И, подняв с земли камень, понес его, ловко перекидывая с плеча на плечо и почти перестав хромать.
* * *
Карбышев был в ревире. Как случилось, что прямо из каменоломни он попал туда? Неизвестно. По крайней мере, самому Карбышеву это было неизвестно. Ревир лагеря Флоссенбюрг представлял собой госпитальный барак с двумя сотнями двухэтажных коек. Койки стояли бок о бок, и валялось на них по три-четыре человека. У Карбышева болело сердце, ныли левая половина груди, левое плечо, левая рука, и во всем теле была какая-то странная стеклянность, особый род мучительной физической тоски. Ноги – как бревна. В легких – хрип и свист. Госпитальный режим – голодный; порция супа – на четвертую часть меньше общелагерной; порция хлеба – наполовину. И все-таки умереть в ревире труднее, чем в каменоломне. Как это достигается? Карбышев сидит на стуле – ему трудно стоять, – доктор Мозер его выслушивает. Затем выстукивает. Потом щупает живот, нажимает на ноги в разных местах и, качая головой, смотрит на вмятины, получающиеся в отеке. Доктор – пожилой человек. Как и все евреи, он носит на своей одежде желтый и красный треугольники, образующие звезду.
– Я вам объясню, как вы попали в ревир, – говорит он Карбышеву, ни на минуту не отрываясь от исследования, – это сделала фрау Доктор…
– Фрау Доктор? Сколько раз она уже приходила мне на помощь. Так было в Хамельбурге. И здесь…
– Естественно, – улыбается доктор Мозер, – надо спасать от гибели наиболее ценных. Самый ценный должен быть спасен во что бы то ни стало. Это – вы. Фрау Доктор может кое-что сделать в этом смысле. Кое-что…
Карбышев ощущает внезапно возникшую в кармане своей полосатой куртки тяжесть. Доктор Мозер что-то положил туда.
– Это банка мясных консервов. Да, фрау Доктор кое-что может сделать. Но не все… Ложитесь на спину и согните колени. Так… Очень хорошо. У меня был брат, – фрау Доктор хотела, но не смогла его спасти. Страшные штуки придумывает дьявол.
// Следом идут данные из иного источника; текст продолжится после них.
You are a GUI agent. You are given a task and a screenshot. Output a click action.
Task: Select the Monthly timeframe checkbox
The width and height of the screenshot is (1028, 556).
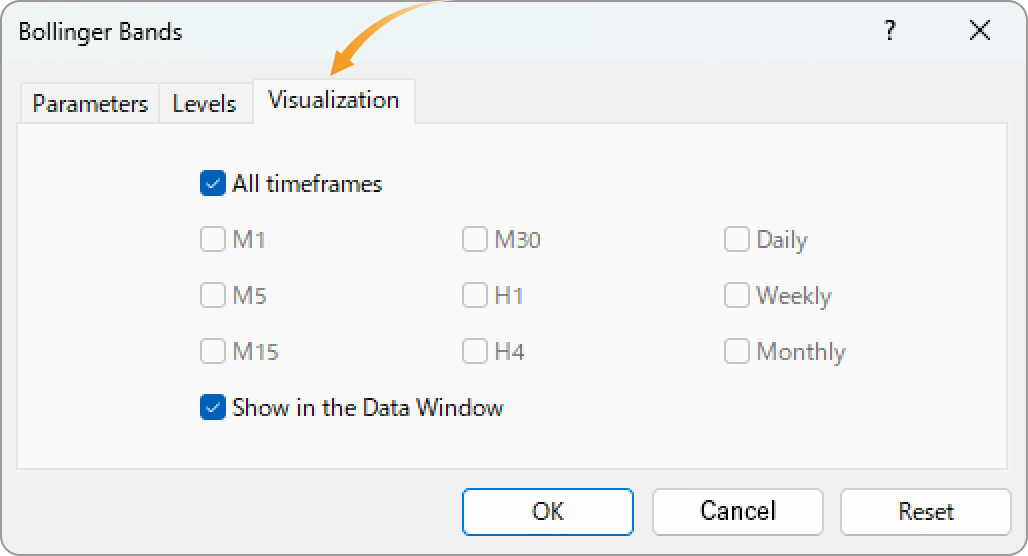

Слезы бывают так горячи, что и порох от них вспыхнул бы. Но льда, скопившегося на полюсах человеческого существования, не растопить никакими слезами. Повернитесь на бок. Прекрасно… Не больно? Брат был женат на немке. Не может быть, чтобы муж и жена любили друг друга больше, чем он и Марта. Все оборвалось ночью. Приехали, вошли, взяли брага, бросили в машину с затемненными фарами и скрылись в тумане, из которого такие люди, как он, у нас не возвращаются. Понимаете? С тех пор прошло четыре года. Марта – в Нюрнберге…
– Я ее знаю, – тихо сказал Карбышев.
– Я знаю, что вы ее знаете. Фрау Доктор не могла помочь брату. Но и Марта и я изо всех сил помогаем фрау Доктор. И еще многие, кроме нас… Я надавливаю. Больно? Очень? Печень распухла и заходит под ребро. Давлю! Кричите громче! Громче!